练习内容
摘录中文分词文本中自“# 解压到 plugins”起、直至“1. ik_max_word (最细粒度拆分)”止的全部内容，一字不改。

英文: "I love programming"  # 单词间有空格
中文: "我爱编程"  # 词语间无明确分隔符

内置标准分词器的问题：

bash 复制代码

标准分词器: "我爱编程" → ["我", "爱", "编", "程"]  # 单字分割，不准确
理想分词: "我爱编程" → ["我", "爱", "编程"]  # 完整词语识别

5.2 IK Analyzer（最流行的中文分词器）

安装 IK 分词器

bash 复制代码

# 方法1: 使用插件管理器安装（推荐）
# 进入 Elasticsearch 安装目录
cd /usr/share/elasticsearch

# 安装对应版本的 IK 分词器
# 查看 Elasticsearch 版本
curl localhost:9200 | grep number

# 安装 IK 分词器（以7.17.3为例）
sudo bin/elasticsearch-plugin install https://github.com/medcl/elasticsearch-analysis-ik/releases/download/v7.17.3/elasticsearch-analysis-ik-7.17.3.zip

# 方法2: 手动安装
# 下载 IK 分词器
wget https://github.com/medcl/elasticsearch-analysis-ik/releases/download/v7.17.3/elasticsearch-analysis-ik-7.17.3.zip

# 解压到 plugins 目录
sudo mkdir -p plugins/ik
sudo unzip elasticsearch-analysis-ik-7.17.3.zip -d plugins/ik/

# 重启 Elasticsearch
sudo systemctl restart elasticsearch

IK 分词器的两种模式

bash 复制代码

# 测试 IK 分词器的两种模式

# 1. ik_max_word (最细粒度拆分)

已知数据

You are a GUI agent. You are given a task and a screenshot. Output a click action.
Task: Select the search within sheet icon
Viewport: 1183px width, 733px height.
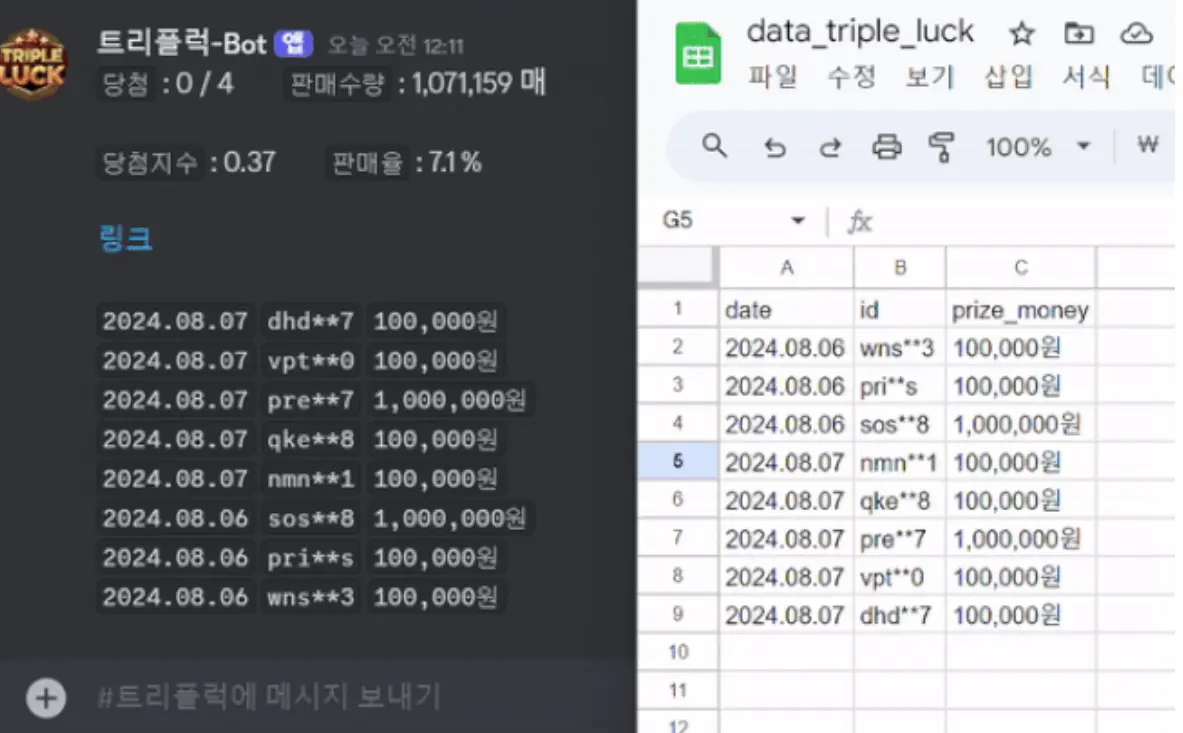(714, 147)
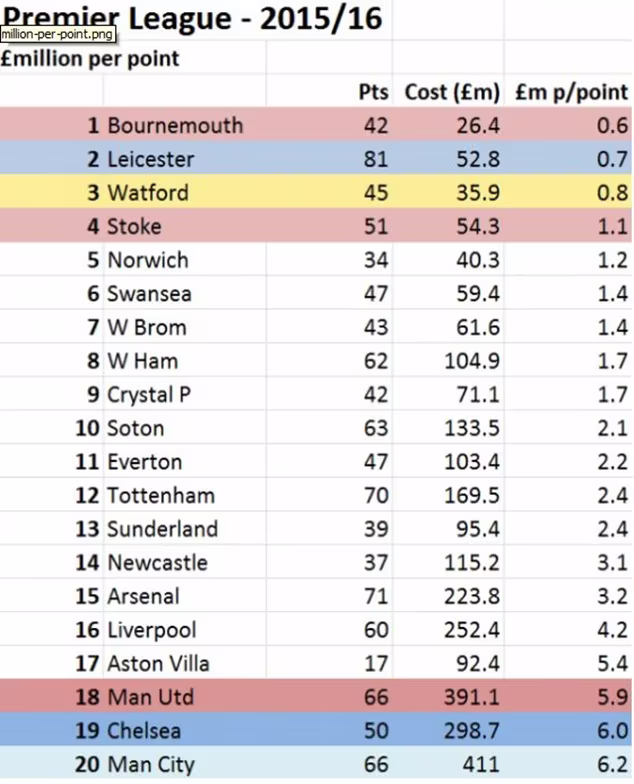Screen dimensions: 634x784
Task: Select the Bournemouth team cell
Action: point(176,126)
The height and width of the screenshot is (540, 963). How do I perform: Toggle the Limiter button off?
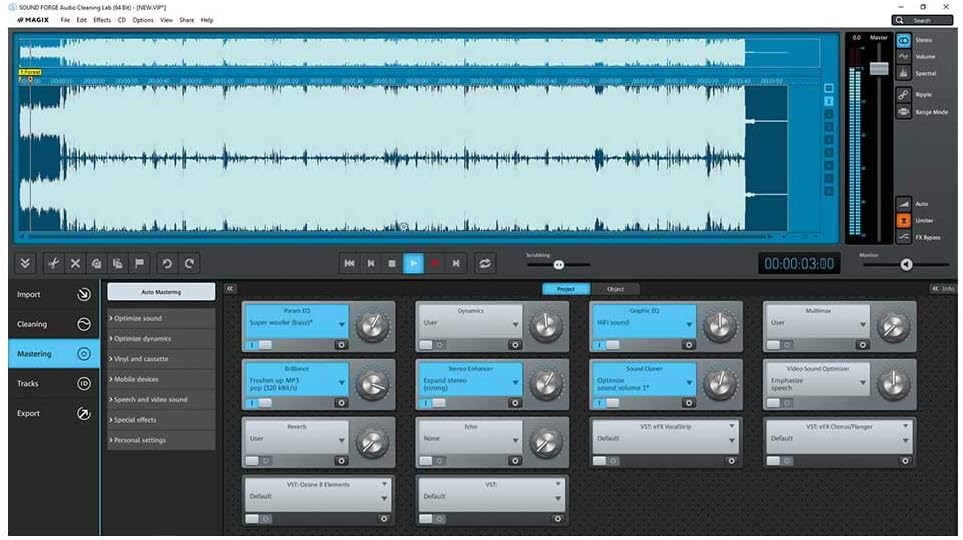[904, 220]
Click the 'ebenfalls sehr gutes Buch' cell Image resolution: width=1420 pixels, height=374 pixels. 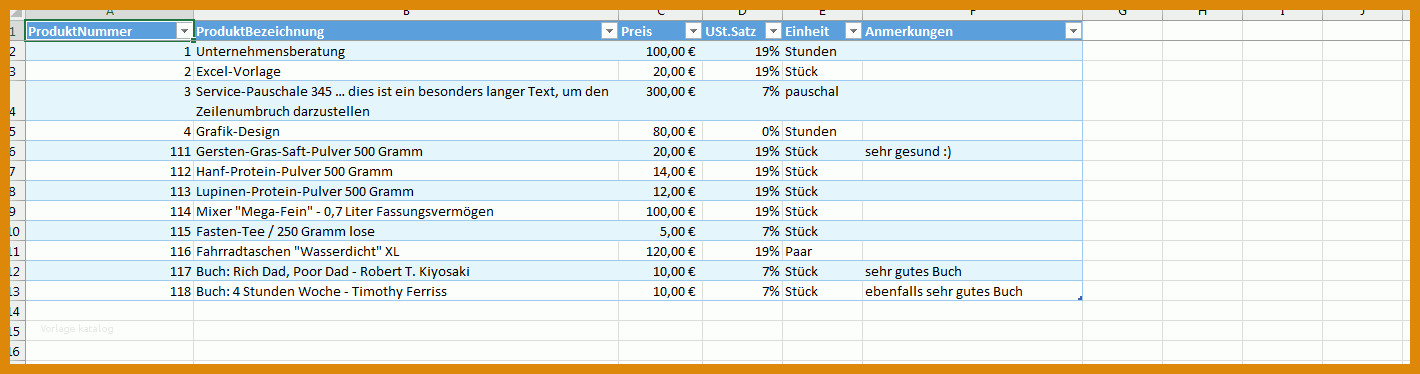972,291
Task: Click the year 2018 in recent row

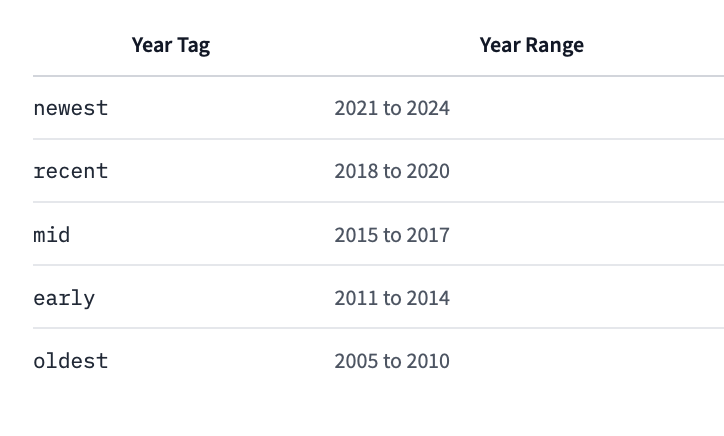Action: (355, 171)
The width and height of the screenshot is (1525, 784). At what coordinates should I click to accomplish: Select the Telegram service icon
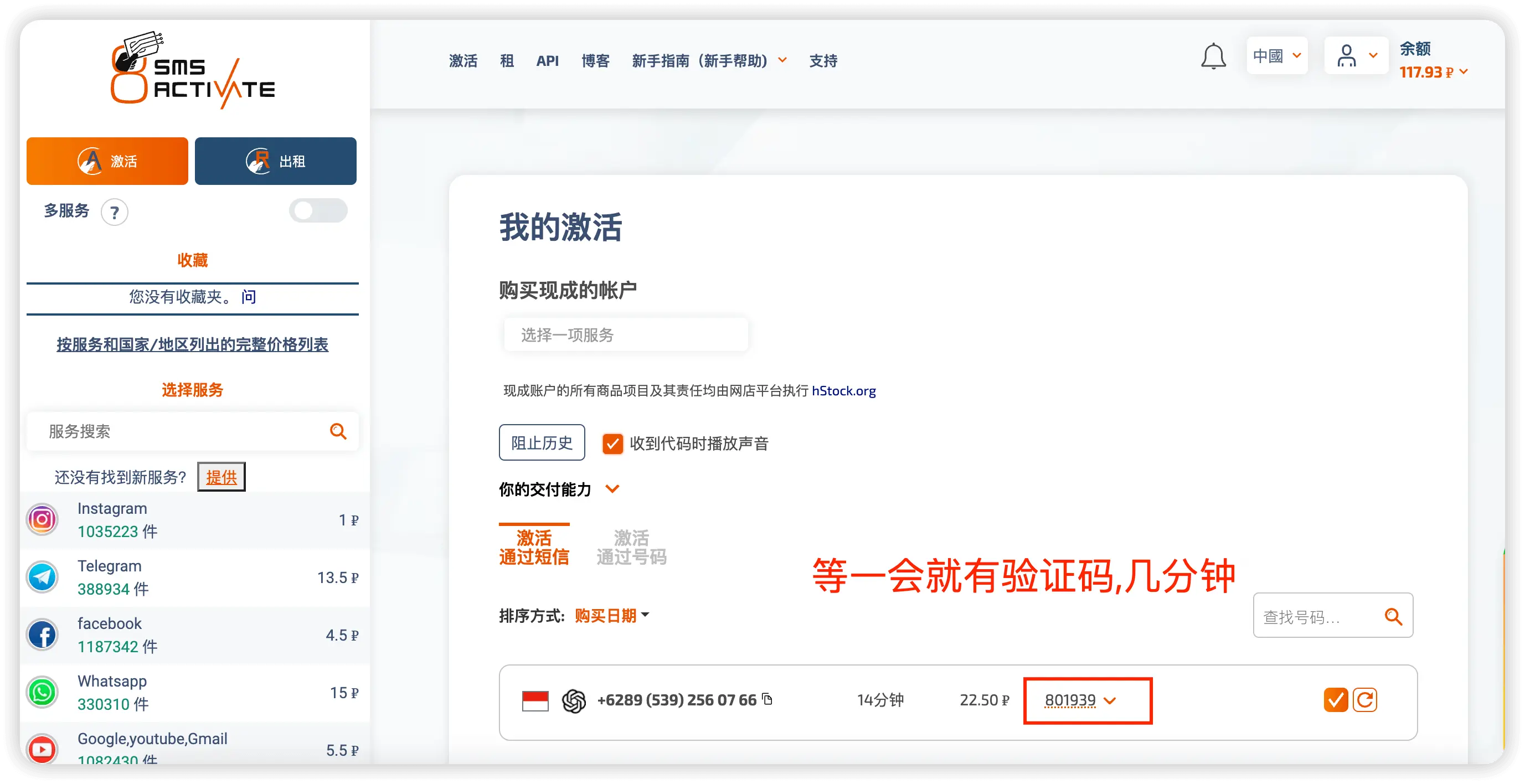[43, 577]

本题答案
# 解压到 plugins 目录
sudo mkdir -p plugins/ik
sudo unzip elasticsearch-analysis-ik-7.17.3.zip -d plugins/ik/

# 重启 Elasticsearch
sudo systemctl restart elasticsearch

IK 分词器的两种模式

bash 复制代码

# 测试 IK 分词器的两种模式

# 1. ik_max_word (最细粒度拆分)